Thimble Summer by Elizabeth Enright

Set in the late 1930s, Thimble Summer captures the era’s atmosphere of farm life in  Wisconsin. Elizabeth Enright wrote this while people were just beginning to recover from the Dust Bowl further south, and the book gives an excellent sense of the Depression years through a child’s eyes.

Synopsis

Garnet Linden, ten years old, gets herself into a different scrape every chapter. The story starts with the silver thimble she finds half buried in the river bank, and Garnet decides it will bring her good luck. All her adventures through the rest of the summer “prove” it. Life isn’t always easy, and she knows her father worries about the bills, but as the season comes to a close, she can look back on adventures that brought so many treasures to hold close to her heart for a lifetime.

Pros

 

  1. Children who love a gentle, happy story with enough challenges to keep them interested will love the book.
  2. Enright provides wonderful details teaching today’s readers what farming was like in the twentieth century before World War II, such as how neighbors teamed up to get everyone’s harvest in and how farm machinery was relatively new.

Cons

 

Children who love action and adventure, or adults who deem no story is a good story without building toward a strong climax will not like Thimble Summer.

Discussion Questions

  1. What chores did Garnet help out with?
  2. Would you prefer to be Eric, who lived on his own for over a year, or would you prefer to be part of a family like Garnet’s? Why?
  3. How was it possible that no one missed Garnet when she ran away for the whole day?

Conclusion

I write reviews for Vintage Reads for the sole purpose of pointing readers to great books of yesteryear. This is the second book by Elizabeth Enright that I’ve reviewed. You can find my opinion of The Saturdays here. She has ten more books for children, and each one paints a beautiful picture of Americana.

 

HITTY Her First Hundred Years by Rachel Field

HITTY Her First Hundred Years was published before I was born, before my mother was born! I wanted to see if such books are still “readable” in the twenty-first century. My answer? It depends.
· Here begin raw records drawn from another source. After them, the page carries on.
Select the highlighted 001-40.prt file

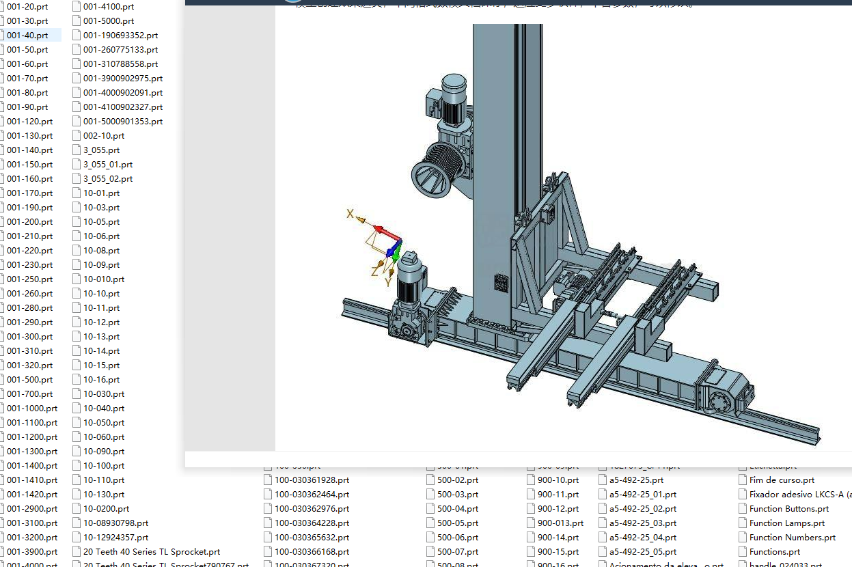click(x=27, y=35)
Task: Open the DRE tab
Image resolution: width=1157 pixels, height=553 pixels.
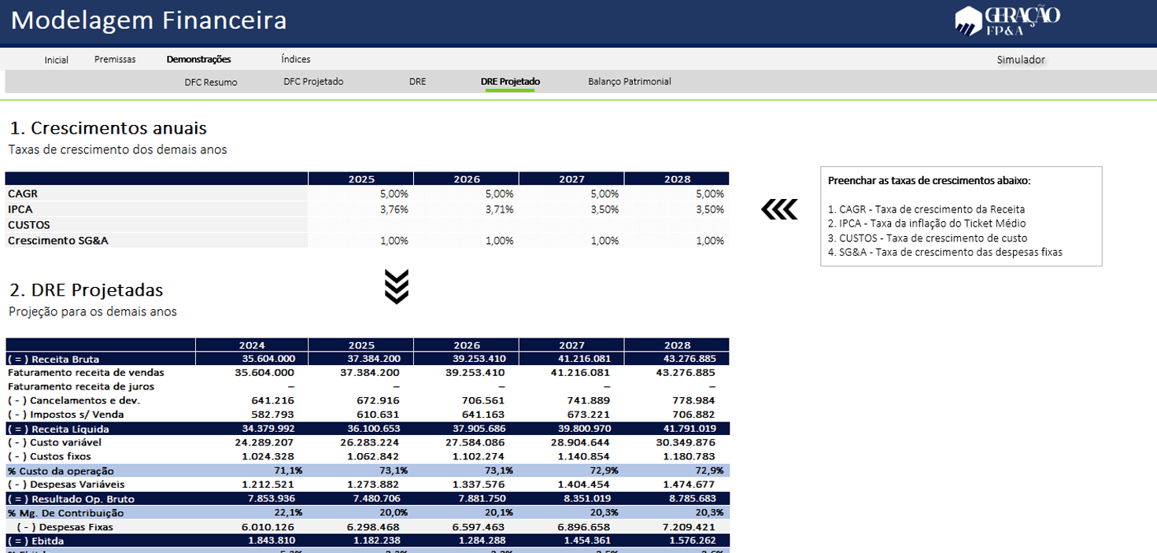Action: coord(417,82)
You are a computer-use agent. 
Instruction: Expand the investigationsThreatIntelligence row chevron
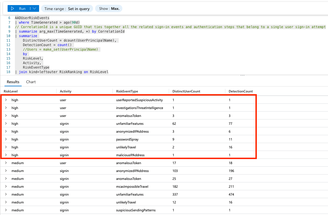click(x=6, y=108)
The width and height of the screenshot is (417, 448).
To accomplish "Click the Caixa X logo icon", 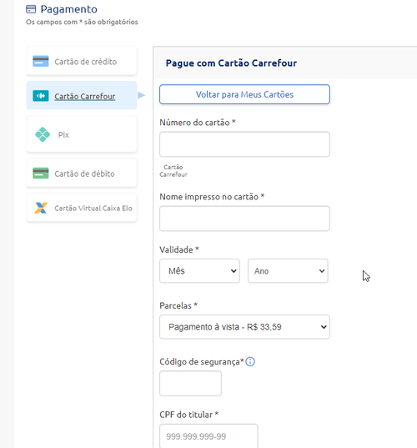I will point(41,208).
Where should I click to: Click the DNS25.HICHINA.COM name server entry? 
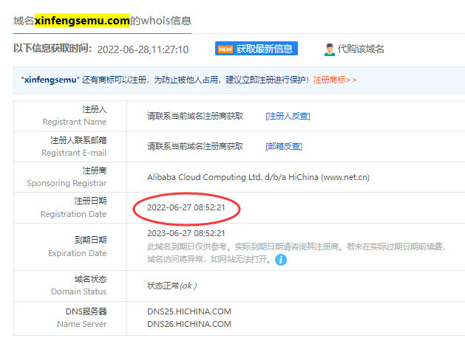pos(189,311)
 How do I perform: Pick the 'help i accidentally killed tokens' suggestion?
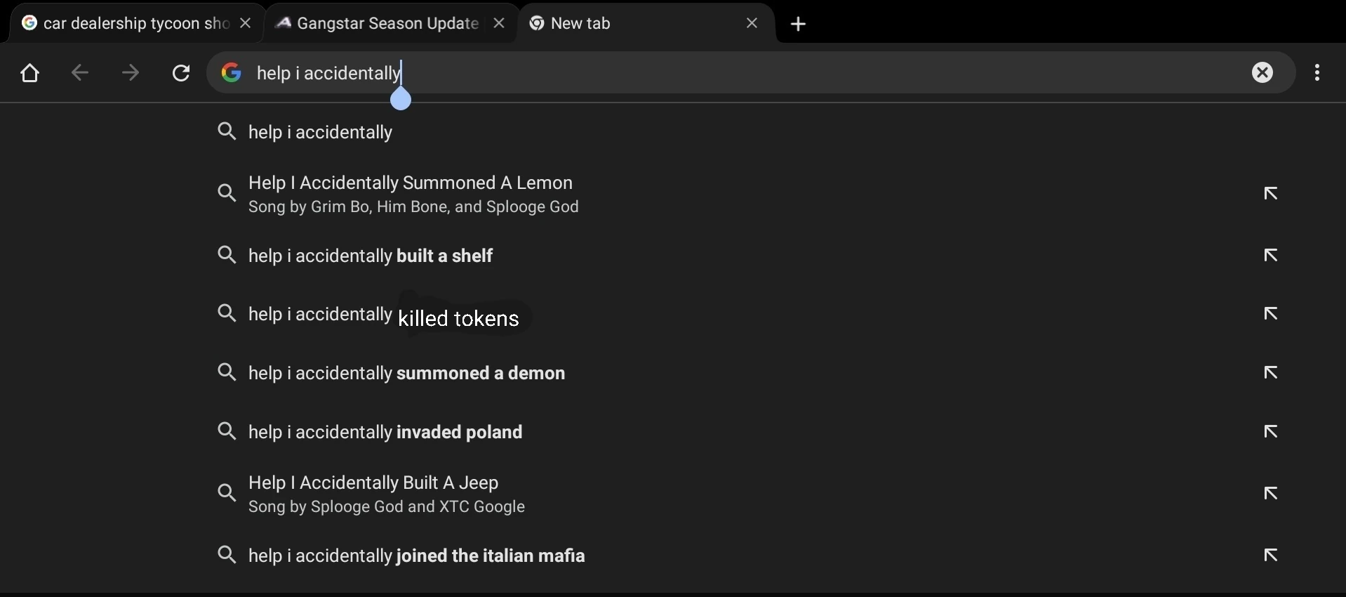click(x=386, y=317)
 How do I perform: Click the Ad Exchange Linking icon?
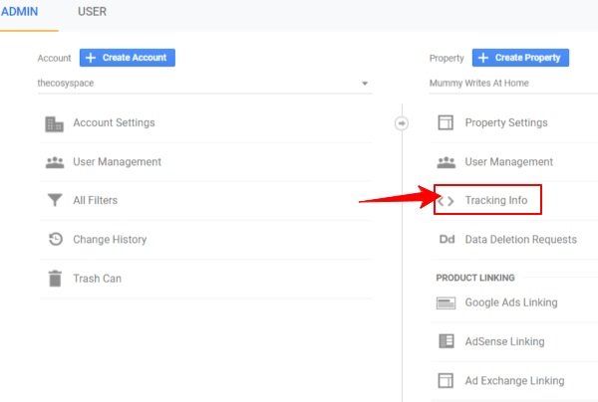click(447, 380)
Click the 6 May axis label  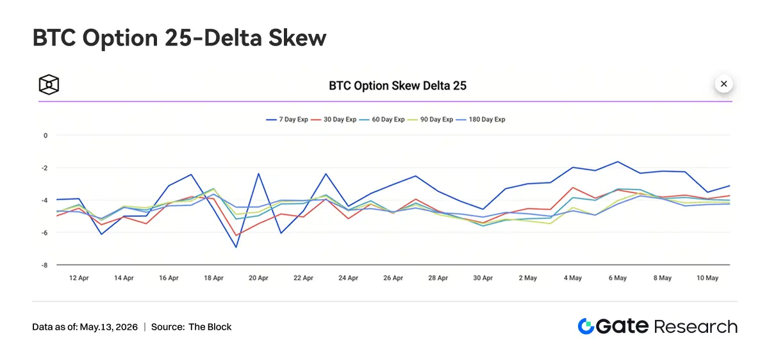[617, 278]
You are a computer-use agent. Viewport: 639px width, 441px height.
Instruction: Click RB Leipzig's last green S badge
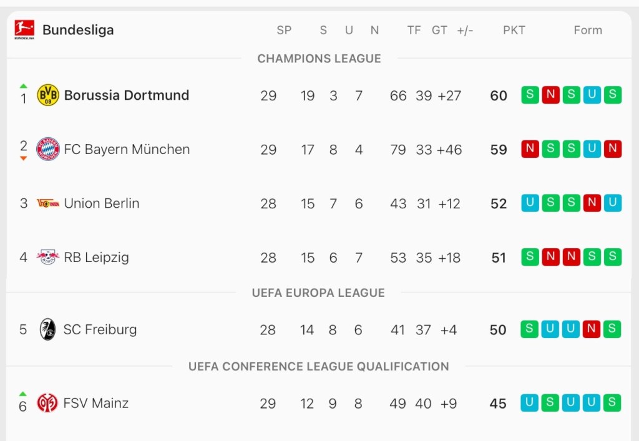click(x=613, y=257)
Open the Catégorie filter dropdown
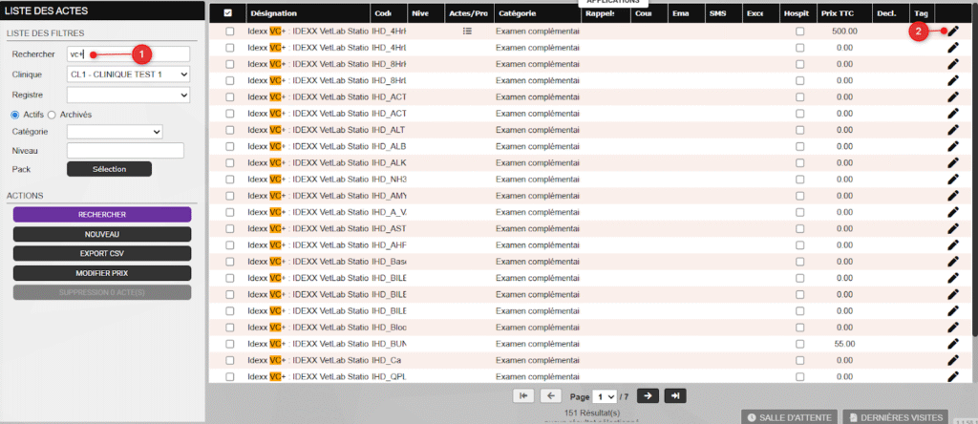Image resolution: width=978 pixels, height=424 pixels. [x=114, y=132]
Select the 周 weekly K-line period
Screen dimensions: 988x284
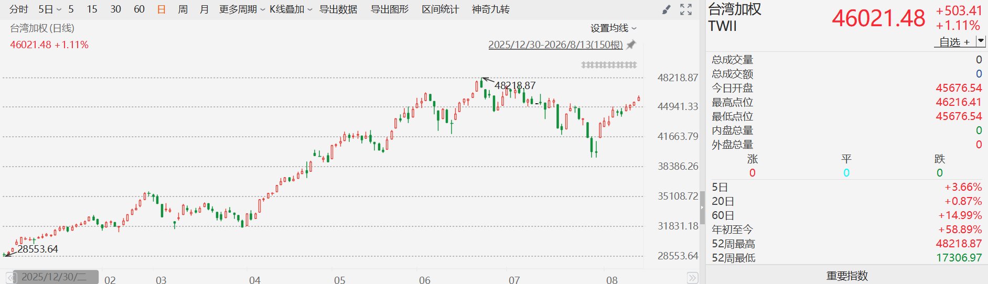tap(182, 9)

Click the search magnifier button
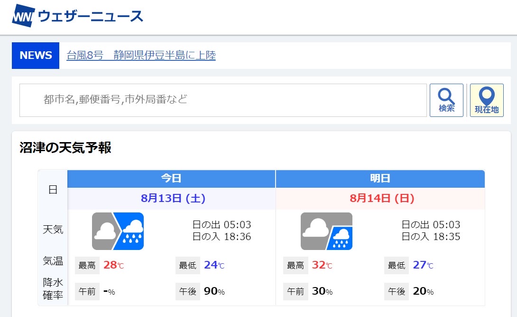446,100
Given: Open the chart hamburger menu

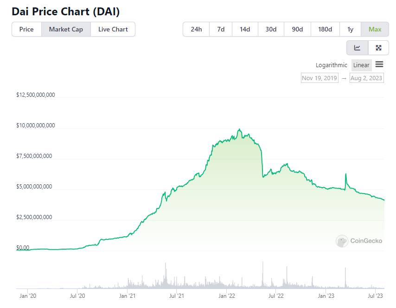Looking at the screenshot, I should pyautogui.click(x=379, y=64).
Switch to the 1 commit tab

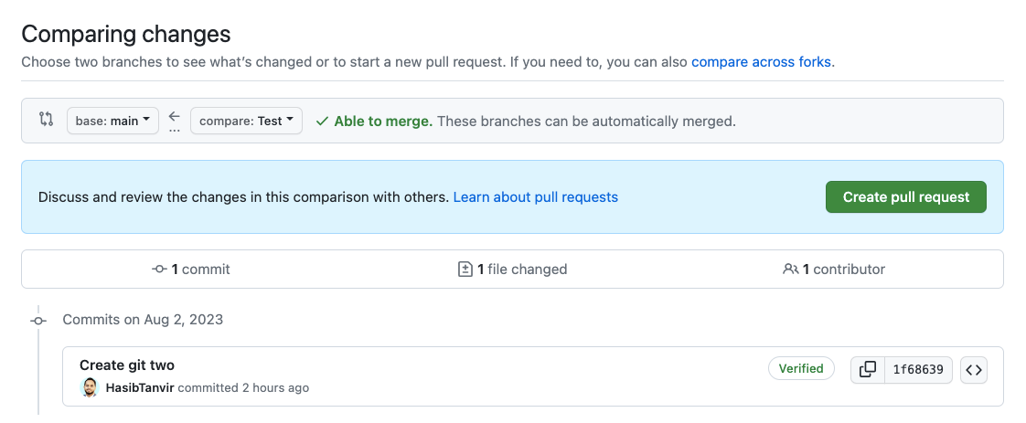[191, 270]
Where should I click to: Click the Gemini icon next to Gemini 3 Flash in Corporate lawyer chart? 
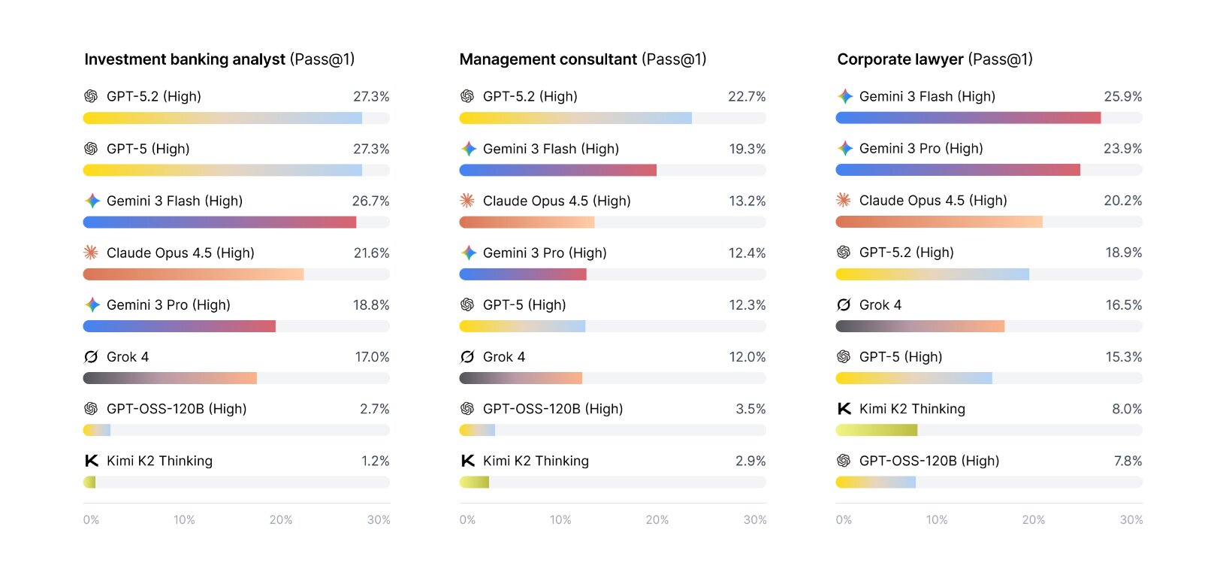[844, 96]
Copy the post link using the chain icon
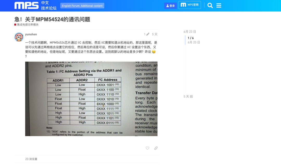The height and width of the screenshot is (165, 281). click(156, 148)
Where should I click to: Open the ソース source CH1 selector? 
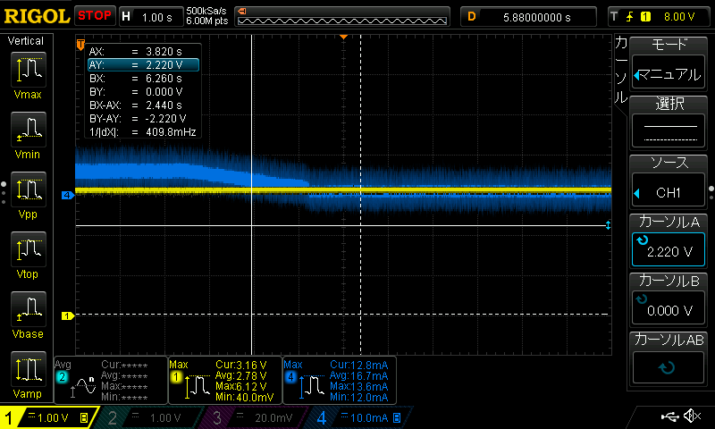coord(669,182)
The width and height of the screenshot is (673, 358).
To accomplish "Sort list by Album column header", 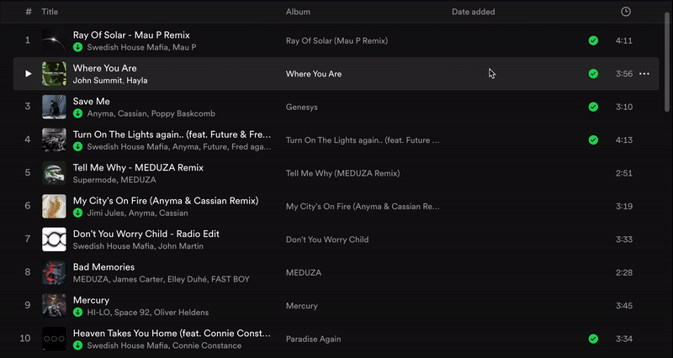I will (298, 12).
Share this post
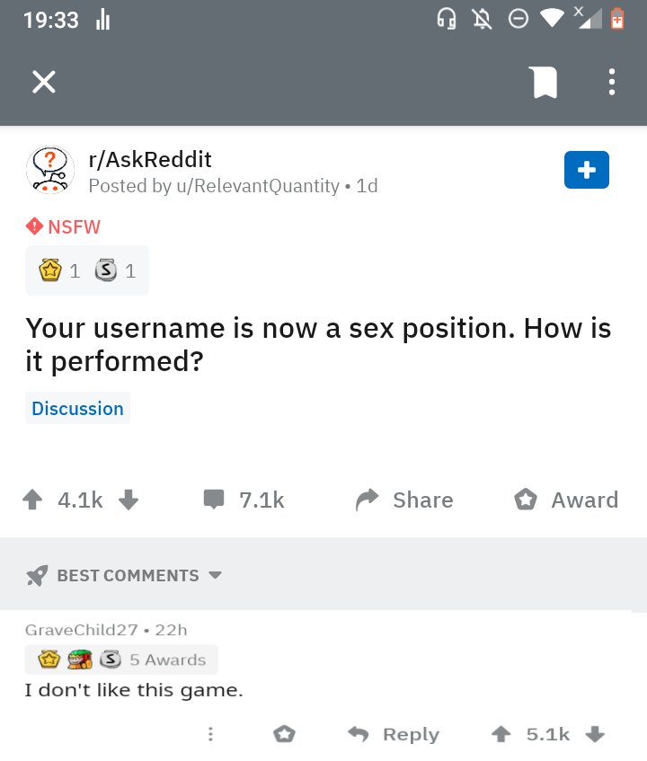This screenshot has height=761, width=647. pos(404,500)
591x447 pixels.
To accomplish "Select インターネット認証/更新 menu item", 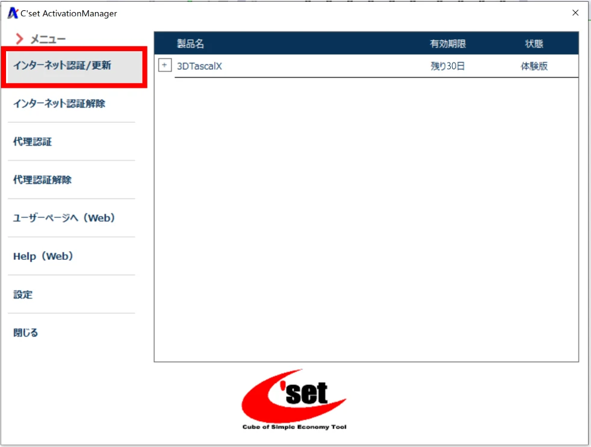I will (x=62, y=66).
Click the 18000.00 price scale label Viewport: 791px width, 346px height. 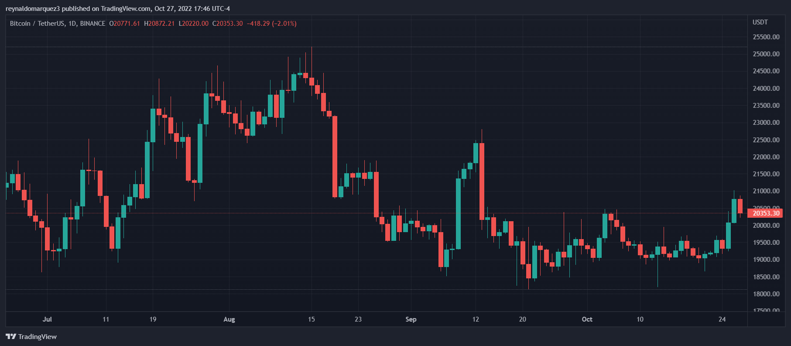click(766, 294)
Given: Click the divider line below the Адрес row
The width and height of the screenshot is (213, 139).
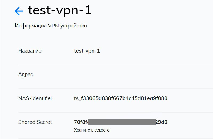Looking at the screenshot, I should click(114, 89).
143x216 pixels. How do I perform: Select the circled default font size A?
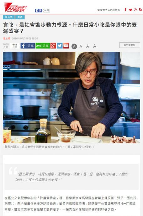click(x=74, y=46)
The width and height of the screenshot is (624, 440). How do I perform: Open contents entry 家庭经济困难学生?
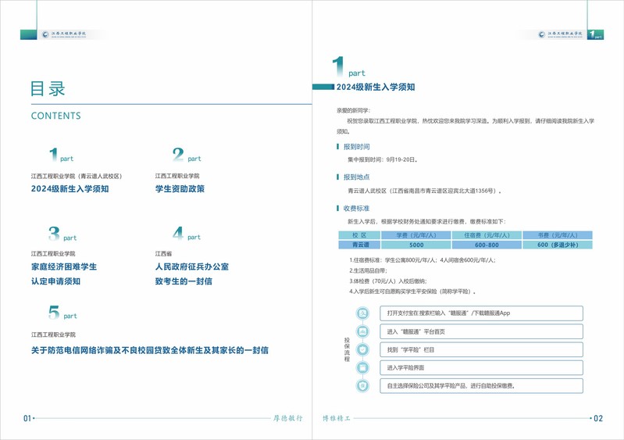tap(64, 267)
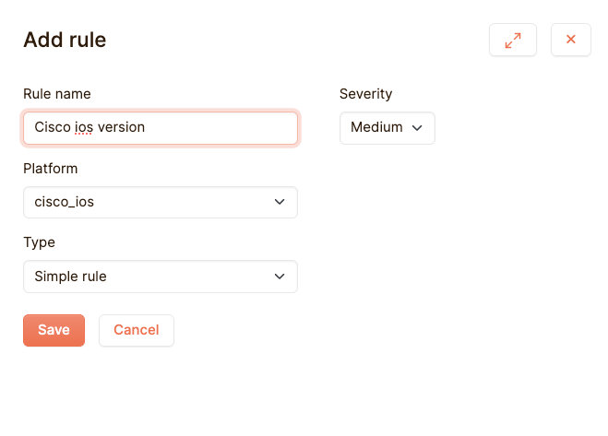
Task: Click the cisco_ios platform value
Action: pyautogui.click(x=65, y=202)
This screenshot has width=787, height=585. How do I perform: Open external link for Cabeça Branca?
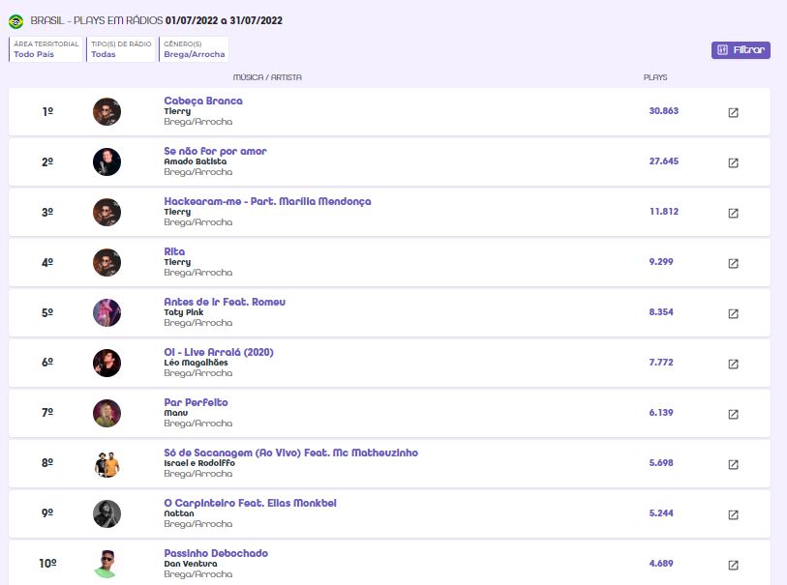733,112
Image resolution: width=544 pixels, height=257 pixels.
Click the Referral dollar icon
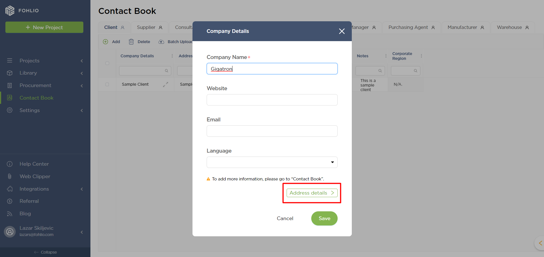[10, 201]
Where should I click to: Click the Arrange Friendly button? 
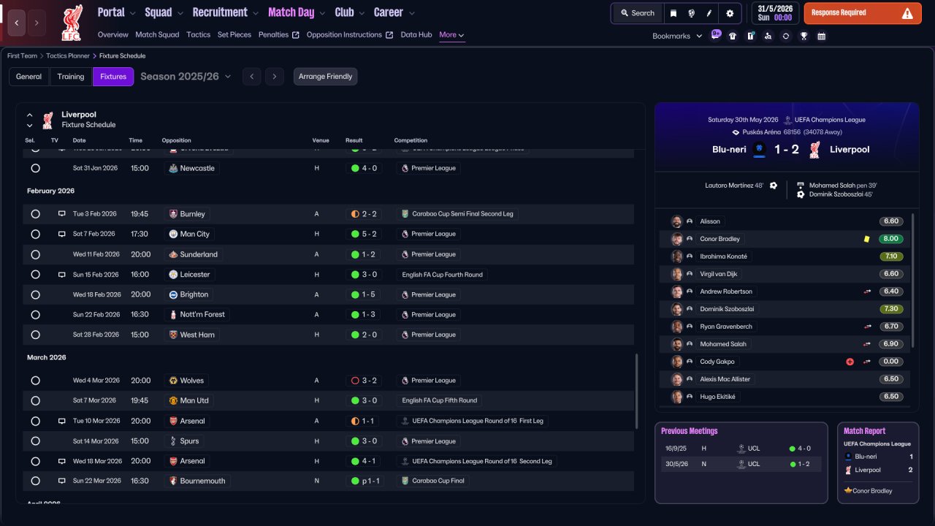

As soon as I opened the book, my heart sank. Long narrations and detailed descriptions filled page after page. White space was almost nonexistent. Our instant society can’t stand that, but I challenge those of you who are interested in sampling variety in your reading pleasure:

PLAN to take your time and savor the details that Rachel Field offers to you in this historical novel for children.

Synopsis

HITTY is a doll, carved by a backwoods peddler in the 1820s. Now, she’s an expensive antique watching the world from a shop window. And she decides to write her memoirs. From her beginnings in early America Maine to the South Seas and India, from New Orleans to New York, Boston, and eventually, her original home town, Hitty regales her readers, young and old, with historical details of events, cultures, and fashions. The further I progressed, the more enthralled I became with her story. No wonder Fields won the 1930 Newbery Medal.

Pros

1. Hitty’s voice is immediately distinctive. I love reading passages out loud just to hear her!
2. Field’s talent for description is amazing. Read the words and YOU ARE THERE.
3. The book is a wonderful history text, told in story form, and gives us a living sense of the times of each era.

Cons

1. Since Hitty has no ability to speak, dialog is minimal, and I do love dialog in fiction. The only conversations we can read are those where Hitty was a witness.
2. I found myself skimming some of the long descriptions. I’m sure they were just as good as the ones where I read every detail. I confess—while I’m a patient reader, I live in the twenty-first century, and I have my moments of “hurry up and get on with it.”

Discussion Questions

Pick a chapter, any chapter. Ask your child or students about the setting, about how things have changed since Hitty first started her adventures. What have they gleaned from her description of her current surroundings? Hitty maintains an 1830s worldview, so as the decades pass and society’s mores evolve, her values do not.

Conclusion

Take your time and enjoy this gentle voyage through history.